[RECORDS SHOWN Boundary: Start]

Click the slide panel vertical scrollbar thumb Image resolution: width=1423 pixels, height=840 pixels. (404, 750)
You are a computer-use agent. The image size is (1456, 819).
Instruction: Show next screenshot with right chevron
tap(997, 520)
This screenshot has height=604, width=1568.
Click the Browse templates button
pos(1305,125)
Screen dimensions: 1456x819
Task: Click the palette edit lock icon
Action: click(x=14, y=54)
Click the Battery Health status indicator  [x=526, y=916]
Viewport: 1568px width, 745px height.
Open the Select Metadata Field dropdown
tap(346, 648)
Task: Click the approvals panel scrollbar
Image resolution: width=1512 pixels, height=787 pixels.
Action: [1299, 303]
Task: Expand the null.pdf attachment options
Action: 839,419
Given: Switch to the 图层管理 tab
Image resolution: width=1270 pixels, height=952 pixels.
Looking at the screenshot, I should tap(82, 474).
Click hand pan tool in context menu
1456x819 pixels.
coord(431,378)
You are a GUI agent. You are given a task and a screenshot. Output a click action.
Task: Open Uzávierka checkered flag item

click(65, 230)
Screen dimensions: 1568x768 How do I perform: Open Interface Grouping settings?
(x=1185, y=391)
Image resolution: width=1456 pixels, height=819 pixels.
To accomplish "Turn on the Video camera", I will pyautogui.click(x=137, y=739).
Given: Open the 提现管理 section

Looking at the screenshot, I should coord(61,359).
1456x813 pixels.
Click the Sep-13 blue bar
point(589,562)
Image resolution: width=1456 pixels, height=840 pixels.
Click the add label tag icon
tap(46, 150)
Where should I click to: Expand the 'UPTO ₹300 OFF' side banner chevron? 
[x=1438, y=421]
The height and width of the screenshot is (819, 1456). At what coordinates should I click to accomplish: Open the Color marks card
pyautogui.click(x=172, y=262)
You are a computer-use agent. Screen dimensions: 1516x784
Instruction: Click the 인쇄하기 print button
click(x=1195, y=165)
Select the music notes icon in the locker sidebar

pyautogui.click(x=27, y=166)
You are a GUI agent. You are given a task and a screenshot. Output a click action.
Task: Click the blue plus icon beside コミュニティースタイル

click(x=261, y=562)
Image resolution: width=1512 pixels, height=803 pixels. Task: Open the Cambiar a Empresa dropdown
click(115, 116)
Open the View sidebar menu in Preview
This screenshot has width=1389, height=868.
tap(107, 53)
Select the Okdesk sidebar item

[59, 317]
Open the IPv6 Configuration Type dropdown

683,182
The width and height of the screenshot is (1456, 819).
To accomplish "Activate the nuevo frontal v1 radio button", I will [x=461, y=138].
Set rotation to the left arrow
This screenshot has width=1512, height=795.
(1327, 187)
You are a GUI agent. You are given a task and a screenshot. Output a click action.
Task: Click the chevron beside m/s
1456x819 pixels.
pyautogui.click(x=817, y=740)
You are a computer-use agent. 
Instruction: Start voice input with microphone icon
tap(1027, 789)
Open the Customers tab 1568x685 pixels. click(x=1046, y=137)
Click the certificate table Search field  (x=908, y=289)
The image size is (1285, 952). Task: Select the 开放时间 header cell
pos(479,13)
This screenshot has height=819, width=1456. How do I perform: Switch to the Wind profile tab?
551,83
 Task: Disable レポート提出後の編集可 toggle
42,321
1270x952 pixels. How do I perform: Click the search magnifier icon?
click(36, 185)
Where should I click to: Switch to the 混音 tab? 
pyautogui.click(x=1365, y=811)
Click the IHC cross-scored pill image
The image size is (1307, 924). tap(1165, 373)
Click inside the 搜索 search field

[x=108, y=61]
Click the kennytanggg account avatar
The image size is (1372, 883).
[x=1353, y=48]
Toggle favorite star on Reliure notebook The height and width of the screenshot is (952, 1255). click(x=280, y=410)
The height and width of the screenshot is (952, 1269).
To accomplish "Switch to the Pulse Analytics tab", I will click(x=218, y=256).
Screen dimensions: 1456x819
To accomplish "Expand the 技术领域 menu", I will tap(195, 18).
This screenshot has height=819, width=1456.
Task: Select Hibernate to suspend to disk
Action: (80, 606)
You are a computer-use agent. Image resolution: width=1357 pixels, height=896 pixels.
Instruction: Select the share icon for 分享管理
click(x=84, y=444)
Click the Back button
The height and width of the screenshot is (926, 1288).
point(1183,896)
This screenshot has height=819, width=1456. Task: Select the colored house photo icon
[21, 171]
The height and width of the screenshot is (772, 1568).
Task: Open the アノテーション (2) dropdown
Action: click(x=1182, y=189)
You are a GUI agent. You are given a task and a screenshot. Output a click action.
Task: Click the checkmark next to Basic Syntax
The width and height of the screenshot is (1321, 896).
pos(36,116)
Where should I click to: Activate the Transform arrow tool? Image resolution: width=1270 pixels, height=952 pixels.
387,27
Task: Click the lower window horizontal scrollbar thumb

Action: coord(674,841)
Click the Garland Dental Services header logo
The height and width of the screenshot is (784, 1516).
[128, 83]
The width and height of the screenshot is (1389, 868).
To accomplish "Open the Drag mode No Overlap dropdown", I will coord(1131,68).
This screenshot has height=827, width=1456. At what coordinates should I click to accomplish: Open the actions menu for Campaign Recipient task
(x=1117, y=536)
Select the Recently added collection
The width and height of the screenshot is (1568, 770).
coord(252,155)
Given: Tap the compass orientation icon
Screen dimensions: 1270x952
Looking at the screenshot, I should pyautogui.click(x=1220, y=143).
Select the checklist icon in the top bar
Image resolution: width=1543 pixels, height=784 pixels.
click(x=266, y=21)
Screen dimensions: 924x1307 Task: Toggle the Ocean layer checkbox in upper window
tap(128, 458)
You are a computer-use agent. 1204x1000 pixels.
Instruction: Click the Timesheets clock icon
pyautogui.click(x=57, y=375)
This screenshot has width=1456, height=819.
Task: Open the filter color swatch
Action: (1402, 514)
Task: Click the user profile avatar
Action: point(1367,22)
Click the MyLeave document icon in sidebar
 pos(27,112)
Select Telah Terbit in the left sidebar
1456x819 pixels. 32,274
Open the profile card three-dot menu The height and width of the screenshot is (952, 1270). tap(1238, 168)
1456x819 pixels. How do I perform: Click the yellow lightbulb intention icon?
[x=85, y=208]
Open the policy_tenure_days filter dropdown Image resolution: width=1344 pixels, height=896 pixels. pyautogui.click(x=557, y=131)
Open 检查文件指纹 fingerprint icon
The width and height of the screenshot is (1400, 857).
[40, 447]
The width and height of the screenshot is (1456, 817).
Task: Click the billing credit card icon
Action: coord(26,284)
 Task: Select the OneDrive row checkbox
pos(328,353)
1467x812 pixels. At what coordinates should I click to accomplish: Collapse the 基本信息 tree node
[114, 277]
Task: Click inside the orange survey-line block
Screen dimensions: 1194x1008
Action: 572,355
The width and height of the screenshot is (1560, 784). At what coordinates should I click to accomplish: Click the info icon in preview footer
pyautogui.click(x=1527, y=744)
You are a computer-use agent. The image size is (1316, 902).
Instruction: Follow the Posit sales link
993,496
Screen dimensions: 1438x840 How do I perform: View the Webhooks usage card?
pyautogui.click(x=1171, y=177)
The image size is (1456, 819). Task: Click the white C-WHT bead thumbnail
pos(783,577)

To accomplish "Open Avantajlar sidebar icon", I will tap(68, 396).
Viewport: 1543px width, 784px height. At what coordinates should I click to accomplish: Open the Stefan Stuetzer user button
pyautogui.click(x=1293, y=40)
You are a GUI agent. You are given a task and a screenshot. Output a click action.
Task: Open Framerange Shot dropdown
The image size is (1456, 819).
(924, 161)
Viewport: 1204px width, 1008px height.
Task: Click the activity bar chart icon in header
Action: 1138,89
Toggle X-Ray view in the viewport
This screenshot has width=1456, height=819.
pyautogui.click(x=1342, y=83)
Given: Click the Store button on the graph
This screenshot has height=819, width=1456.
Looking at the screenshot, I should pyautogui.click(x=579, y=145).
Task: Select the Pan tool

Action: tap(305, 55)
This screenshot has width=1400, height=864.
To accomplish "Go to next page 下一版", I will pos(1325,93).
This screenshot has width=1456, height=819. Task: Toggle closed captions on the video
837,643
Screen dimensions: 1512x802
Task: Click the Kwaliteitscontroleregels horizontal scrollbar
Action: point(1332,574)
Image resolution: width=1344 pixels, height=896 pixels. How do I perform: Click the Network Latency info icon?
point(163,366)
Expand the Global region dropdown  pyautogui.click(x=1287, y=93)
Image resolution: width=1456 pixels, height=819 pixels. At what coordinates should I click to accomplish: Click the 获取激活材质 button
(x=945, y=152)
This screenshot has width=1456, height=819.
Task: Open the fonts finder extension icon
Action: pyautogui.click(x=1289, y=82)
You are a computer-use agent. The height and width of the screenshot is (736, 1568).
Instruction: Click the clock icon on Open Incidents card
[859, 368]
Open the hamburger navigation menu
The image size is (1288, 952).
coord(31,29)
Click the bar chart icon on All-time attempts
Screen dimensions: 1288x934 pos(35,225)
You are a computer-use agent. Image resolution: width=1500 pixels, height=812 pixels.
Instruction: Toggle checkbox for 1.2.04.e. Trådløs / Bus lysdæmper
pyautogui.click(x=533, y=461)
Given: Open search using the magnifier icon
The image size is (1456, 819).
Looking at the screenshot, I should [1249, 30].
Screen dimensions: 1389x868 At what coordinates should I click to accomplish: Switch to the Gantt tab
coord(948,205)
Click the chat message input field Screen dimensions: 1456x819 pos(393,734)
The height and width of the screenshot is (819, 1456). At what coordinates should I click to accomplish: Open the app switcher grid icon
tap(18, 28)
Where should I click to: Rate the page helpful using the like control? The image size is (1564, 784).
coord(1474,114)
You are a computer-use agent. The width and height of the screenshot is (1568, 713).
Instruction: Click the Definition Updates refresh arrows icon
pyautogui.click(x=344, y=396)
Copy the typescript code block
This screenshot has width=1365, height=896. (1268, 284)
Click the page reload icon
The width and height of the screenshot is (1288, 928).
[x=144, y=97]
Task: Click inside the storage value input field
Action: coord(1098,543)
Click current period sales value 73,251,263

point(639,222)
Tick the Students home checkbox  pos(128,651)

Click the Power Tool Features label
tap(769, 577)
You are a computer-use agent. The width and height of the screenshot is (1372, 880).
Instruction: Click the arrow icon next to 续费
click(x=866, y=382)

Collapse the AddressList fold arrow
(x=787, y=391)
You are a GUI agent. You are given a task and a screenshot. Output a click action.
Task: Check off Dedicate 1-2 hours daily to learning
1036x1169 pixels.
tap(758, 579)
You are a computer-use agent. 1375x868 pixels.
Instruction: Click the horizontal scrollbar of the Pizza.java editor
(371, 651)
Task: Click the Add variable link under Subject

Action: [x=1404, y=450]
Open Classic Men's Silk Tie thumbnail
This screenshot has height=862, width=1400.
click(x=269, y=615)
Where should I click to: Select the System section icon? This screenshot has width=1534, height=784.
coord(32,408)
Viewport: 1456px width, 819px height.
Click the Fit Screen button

[RECORDS SHOWN Boundary: End]

Once you reach the line that contains "You are a computer-use agent. 1375x868", transcribe it and all remaining lines of the listing exactly; skip everything before it.

You are a computer-use agent. 1375x868 pixels.
Instruction: Click the horizontal scrollbar of the Pizza.java editor
(371, 651)
Task: Click the Add variable link under Subject

Action: [x=1404, y=450]
Open Classic Men's Silk Tie thumbnail
This screenshot has height=862, width=1400.
click(x=269, y=615)
Where should I click to: Select the System section icon? This screenshot has width=1534, height=784.
coord(32,408)
Viewport: 1456px width, 819px height.
Click the Fit Screen button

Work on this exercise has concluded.